Msgr. Joseph Darnand, S.M., D.D., Vicar Apostolic of the Navigators' Archipelago, was born in Beny, Ain, France on December 31, 1879. He professed the evangelical counsels on December 20, 1903 for the Society of Mary (Marists). He was subsequently ordained to the presbyterate for the Marists on July 16, 1905. He was consecrated to the episcopate by Archbishop Thomas O'Shea of Wellington, New Zealand as successor to Msgr. Broyer and as Titular Bishop of Polemonium and Vicar Apostolic of the Navigators' Archipelago on May 16, 1920. In 1945 Msgr. Darnand observed the centennial of the arrival of the Marists in Samoa; the government of France honored his ministry and awarded him membership in the Legion of Honor. He retired from active ministry on November 23, 1953 and remained at Moamoa. He died on June 1, 1962.

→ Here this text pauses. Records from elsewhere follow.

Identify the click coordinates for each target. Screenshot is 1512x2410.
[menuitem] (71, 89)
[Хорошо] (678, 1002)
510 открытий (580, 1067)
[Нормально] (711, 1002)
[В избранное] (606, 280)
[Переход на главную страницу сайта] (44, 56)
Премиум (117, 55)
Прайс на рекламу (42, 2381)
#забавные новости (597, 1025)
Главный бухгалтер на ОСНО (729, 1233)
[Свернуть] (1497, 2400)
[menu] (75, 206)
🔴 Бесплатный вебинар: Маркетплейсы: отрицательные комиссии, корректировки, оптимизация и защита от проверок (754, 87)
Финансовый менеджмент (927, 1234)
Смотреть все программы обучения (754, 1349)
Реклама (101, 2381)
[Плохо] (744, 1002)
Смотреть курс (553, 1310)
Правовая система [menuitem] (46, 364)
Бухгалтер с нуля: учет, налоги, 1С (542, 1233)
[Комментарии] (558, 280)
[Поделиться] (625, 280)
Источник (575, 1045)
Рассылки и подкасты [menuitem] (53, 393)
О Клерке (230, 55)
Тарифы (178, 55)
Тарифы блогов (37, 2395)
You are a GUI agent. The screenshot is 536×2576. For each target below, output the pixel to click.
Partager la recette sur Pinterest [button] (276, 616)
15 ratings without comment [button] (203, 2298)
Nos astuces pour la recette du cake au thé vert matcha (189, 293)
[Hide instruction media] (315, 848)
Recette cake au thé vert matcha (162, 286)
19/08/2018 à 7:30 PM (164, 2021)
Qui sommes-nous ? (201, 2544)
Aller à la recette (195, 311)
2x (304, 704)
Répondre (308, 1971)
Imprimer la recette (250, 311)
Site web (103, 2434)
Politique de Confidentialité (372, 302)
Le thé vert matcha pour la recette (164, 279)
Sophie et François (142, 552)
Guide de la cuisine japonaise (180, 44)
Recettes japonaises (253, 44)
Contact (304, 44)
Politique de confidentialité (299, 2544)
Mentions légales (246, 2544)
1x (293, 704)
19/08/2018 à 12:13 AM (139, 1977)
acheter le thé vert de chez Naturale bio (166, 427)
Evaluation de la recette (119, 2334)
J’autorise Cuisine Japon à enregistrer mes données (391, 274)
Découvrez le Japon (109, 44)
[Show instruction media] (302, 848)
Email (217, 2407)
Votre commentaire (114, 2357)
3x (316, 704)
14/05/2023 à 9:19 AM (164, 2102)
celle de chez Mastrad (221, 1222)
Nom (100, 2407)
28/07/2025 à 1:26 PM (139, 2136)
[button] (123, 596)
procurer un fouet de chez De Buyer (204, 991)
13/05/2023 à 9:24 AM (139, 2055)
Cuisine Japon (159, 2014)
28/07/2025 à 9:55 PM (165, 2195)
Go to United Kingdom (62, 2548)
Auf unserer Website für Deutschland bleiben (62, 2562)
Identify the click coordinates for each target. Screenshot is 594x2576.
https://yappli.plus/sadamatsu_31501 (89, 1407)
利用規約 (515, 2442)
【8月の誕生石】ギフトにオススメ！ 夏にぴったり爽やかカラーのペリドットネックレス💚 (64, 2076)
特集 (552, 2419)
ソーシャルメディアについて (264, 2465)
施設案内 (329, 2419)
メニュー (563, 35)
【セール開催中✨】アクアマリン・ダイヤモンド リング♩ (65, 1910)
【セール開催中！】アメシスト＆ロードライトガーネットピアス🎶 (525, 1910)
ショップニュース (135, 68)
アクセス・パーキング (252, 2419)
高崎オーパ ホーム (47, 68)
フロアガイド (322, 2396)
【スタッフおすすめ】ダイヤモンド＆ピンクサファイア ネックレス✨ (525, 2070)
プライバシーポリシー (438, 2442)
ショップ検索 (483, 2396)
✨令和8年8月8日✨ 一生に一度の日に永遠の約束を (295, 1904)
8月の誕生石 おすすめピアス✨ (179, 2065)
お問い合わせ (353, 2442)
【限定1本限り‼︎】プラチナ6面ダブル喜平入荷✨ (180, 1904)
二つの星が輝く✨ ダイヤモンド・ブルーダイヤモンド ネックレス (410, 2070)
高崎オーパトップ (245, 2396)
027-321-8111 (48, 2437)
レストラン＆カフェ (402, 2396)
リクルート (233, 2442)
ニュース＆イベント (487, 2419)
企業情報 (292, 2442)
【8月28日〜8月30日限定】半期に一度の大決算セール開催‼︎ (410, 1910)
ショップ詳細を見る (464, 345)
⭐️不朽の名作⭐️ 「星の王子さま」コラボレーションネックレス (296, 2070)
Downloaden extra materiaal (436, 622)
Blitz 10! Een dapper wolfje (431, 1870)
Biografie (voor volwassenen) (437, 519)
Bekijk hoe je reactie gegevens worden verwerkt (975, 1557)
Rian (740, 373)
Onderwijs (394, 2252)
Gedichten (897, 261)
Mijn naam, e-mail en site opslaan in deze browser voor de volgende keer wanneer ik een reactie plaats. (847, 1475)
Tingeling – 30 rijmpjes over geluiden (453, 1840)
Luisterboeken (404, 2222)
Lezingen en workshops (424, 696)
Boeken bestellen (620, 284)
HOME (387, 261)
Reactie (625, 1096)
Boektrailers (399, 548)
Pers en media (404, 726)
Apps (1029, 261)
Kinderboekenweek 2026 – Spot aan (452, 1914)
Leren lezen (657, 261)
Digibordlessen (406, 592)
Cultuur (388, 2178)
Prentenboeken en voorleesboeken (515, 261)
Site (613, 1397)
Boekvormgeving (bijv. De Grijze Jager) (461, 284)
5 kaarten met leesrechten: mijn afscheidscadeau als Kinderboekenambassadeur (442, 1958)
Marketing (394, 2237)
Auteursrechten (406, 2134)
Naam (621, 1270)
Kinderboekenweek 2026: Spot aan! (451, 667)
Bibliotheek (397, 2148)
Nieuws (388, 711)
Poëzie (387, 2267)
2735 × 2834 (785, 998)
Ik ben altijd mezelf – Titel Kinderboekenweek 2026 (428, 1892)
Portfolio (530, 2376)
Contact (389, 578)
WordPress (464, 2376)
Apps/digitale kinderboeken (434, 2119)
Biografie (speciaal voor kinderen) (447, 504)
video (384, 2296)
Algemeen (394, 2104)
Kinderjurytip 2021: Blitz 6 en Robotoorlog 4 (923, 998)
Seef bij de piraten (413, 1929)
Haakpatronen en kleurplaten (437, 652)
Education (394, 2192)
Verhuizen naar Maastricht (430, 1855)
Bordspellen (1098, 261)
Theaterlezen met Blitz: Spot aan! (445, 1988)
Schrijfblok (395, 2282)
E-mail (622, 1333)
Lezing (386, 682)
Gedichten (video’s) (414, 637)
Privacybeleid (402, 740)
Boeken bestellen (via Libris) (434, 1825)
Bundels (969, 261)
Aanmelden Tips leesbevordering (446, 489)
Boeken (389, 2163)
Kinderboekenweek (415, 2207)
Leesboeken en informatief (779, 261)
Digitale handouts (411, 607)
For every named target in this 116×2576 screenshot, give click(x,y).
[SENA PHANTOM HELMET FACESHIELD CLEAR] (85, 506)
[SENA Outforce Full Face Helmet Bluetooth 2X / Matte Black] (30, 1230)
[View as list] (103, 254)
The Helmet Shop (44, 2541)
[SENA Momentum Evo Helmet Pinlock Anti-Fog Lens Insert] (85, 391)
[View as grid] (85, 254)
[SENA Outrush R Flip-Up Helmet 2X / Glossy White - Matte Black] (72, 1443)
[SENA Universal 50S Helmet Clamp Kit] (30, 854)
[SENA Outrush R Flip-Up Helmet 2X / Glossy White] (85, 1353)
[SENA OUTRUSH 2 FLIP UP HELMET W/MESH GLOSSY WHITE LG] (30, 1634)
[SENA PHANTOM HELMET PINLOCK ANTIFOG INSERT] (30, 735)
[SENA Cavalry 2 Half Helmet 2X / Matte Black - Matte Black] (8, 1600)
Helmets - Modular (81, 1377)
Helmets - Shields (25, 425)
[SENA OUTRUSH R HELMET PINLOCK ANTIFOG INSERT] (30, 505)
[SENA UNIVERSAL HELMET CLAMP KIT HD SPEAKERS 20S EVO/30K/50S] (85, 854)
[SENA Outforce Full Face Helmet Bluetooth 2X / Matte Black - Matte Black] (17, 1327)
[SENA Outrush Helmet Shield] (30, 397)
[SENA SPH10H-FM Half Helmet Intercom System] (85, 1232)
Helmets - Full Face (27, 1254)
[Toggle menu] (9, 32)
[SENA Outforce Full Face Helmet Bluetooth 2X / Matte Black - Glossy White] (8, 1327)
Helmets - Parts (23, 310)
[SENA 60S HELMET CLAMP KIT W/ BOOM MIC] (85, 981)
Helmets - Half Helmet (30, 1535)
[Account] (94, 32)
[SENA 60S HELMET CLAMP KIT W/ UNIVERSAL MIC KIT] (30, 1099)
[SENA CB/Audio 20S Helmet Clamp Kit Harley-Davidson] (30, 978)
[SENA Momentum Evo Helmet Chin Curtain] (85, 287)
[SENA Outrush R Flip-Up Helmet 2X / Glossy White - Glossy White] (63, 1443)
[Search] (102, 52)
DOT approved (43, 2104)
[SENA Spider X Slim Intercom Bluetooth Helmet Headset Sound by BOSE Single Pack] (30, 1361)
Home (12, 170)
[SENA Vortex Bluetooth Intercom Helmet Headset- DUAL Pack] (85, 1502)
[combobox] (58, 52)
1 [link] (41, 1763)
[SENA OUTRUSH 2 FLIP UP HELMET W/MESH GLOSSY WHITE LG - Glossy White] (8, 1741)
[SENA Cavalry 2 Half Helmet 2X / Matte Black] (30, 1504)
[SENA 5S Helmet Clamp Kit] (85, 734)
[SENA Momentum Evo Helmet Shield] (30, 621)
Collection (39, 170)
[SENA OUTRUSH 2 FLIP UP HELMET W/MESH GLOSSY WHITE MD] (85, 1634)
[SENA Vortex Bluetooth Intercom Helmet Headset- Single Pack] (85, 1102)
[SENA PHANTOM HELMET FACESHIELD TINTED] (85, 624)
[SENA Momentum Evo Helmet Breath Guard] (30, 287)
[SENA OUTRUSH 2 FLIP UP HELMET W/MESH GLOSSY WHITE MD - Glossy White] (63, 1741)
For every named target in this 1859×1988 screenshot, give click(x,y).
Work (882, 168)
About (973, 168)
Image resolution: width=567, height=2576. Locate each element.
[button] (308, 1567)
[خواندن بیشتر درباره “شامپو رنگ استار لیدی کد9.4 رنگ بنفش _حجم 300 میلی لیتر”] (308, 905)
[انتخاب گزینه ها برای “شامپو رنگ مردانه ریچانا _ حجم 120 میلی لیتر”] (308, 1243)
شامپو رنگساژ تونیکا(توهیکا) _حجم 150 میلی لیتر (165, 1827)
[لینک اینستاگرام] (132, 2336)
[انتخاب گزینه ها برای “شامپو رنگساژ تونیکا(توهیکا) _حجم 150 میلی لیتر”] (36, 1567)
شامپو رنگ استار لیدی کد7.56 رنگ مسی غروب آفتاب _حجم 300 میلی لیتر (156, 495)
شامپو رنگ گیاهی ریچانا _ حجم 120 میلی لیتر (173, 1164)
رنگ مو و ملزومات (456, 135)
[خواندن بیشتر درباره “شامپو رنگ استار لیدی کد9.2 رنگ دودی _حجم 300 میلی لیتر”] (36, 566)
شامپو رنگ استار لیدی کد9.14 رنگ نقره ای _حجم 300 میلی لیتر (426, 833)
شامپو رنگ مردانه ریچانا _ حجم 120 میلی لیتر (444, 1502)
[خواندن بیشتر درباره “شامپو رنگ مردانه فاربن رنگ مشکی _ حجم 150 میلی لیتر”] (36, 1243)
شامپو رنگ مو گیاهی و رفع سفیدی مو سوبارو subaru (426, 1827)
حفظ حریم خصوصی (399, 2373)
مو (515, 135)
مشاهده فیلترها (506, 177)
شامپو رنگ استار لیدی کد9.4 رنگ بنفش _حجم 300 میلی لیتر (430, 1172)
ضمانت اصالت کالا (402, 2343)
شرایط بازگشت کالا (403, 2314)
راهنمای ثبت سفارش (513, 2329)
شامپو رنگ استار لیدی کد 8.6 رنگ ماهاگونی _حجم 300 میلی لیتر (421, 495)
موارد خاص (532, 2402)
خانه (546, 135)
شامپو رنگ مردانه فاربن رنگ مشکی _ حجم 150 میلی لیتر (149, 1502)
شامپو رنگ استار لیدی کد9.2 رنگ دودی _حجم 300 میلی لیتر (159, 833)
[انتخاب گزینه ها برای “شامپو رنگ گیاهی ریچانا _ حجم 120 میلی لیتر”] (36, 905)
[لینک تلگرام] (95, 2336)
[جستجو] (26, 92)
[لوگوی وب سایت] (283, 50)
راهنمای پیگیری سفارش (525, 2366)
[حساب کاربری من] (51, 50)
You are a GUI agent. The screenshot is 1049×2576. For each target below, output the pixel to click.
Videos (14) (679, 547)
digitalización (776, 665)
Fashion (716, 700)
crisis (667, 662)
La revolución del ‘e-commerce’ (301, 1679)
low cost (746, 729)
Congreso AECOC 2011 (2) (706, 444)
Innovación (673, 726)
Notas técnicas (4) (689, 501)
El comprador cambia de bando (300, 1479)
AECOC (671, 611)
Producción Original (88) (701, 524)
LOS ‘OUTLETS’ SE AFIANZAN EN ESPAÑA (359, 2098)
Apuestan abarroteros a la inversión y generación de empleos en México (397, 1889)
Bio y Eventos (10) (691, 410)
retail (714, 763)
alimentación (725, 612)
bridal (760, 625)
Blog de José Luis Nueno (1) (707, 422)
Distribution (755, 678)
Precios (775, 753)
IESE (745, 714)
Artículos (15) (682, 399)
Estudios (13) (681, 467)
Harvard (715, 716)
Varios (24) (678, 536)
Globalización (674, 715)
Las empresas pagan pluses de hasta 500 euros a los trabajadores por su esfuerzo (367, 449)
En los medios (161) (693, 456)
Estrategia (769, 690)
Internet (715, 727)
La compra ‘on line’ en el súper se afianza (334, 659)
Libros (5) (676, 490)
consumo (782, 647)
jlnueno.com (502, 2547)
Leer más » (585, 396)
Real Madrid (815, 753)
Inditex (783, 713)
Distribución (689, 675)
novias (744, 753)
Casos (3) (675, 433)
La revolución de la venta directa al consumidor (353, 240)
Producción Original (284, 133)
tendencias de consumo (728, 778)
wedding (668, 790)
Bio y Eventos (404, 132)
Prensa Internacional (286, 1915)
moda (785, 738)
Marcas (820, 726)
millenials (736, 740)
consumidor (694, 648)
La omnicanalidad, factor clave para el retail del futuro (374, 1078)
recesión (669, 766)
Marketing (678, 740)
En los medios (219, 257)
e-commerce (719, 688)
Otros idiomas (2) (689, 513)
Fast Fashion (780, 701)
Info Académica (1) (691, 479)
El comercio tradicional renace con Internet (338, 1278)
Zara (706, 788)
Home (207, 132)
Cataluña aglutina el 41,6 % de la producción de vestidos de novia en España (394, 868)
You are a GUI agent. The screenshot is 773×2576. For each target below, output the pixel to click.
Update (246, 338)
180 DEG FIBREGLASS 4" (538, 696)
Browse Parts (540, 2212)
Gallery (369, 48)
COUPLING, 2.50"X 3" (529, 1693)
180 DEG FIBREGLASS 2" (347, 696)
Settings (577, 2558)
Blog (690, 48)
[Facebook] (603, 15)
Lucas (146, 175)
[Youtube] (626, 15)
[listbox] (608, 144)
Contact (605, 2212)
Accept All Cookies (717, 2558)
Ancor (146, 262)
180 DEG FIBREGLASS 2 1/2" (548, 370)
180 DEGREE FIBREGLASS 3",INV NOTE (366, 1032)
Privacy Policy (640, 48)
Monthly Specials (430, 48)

In 1953, Darnand was awarded the Queen Elizabeth II Coronation Medal.

Book: 1934 "Aux Iles Samoa - La forêt qui s'illumine" (E. Vitte Lyon / Paris)

==Sources==
- Galuega O Le Sinoti (Acts of the Snyod of the Archdiocese of Samoa-Apia), December 7–14, 1990, promulgated, May 1, 1991, Feast of Saint Joseph the Worker. Apia, Samoa.